Ashley, why won’t you ever get Ky a dog?
It was a windy Sunday morning and Ky and I had to wake up to head to church.
I accidentally signed up to do children’s church and now I’m being held hostage…but I digress…
And in true “us” form, we were running late. So I put Ky on the potty like I usually do every morning – which she’s doing incredible in *proud momma boast* – and hopped in the shower. I had to be in there for at least 10 mins while she sat on her potty and stalked the shower curtains every now and then.
When I got out, I wiped Ky down and we went to her room to get her pull-ups and clothes.
All of .03456secs…
And then it happened.
And then a *thud*
And the a *ploop*
And several wet splashing sounds after…
All escaping from my lovely little person’s ass…
And on to the rug.
And she was trying to step in it, touch it…maybe even try to eat it….
All within the .013456secs I reacted in snatching her little tail up.
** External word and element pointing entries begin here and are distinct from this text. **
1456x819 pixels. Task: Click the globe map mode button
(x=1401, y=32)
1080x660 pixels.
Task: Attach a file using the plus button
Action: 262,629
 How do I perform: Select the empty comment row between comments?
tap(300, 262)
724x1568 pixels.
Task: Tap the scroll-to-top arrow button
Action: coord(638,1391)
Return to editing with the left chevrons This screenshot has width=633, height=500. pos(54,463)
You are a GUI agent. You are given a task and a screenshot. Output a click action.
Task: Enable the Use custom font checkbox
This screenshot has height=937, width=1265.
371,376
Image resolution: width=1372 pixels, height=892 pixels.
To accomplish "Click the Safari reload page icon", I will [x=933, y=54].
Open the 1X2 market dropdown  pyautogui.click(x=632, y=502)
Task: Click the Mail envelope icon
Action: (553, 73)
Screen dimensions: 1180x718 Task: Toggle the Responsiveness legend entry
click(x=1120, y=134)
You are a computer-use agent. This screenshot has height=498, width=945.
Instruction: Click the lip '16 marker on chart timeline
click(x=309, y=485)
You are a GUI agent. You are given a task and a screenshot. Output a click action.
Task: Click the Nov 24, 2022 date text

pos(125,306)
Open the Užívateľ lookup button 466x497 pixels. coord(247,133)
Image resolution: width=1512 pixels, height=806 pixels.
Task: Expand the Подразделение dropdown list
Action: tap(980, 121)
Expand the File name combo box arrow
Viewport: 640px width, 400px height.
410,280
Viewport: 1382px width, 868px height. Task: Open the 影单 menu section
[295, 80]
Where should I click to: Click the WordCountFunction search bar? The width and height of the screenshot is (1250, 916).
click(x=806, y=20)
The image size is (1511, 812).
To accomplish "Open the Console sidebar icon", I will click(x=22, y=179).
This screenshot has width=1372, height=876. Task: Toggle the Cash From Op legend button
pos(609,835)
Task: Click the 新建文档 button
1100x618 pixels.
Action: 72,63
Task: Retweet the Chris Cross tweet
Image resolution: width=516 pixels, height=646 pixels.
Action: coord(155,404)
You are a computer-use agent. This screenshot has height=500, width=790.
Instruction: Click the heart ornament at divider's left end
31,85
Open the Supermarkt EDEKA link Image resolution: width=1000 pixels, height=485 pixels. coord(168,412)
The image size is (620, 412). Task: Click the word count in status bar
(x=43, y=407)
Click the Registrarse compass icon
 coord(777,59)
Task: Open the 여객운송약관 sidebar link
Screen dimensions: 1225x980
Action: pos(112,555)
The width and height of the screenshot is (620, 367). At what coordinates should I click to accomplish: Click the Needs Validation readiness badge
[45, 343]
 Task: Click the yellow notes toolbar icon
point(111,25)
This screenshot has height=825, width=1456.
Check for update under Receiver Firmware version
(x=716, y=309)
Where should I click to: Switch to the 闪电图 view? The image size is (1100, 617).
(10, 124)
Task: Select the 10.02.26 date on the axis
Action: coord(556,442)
I took her to the bathroom. It was on her hands, feet, back of her legs…
I’ve never felt so defeated.
But you want to know the real MVP here?
Picture this happening and all you have in the bathroom is your “good towels” and nothing else. And then that magical moment when you remember you put on your Mom hat the night before and thought it would be nice to have baby wipes in every room so you did t have to carrying just one to every room.
Thank you off-brand Baby wipes. You saved us.
But to answer the original question, because dogs poop.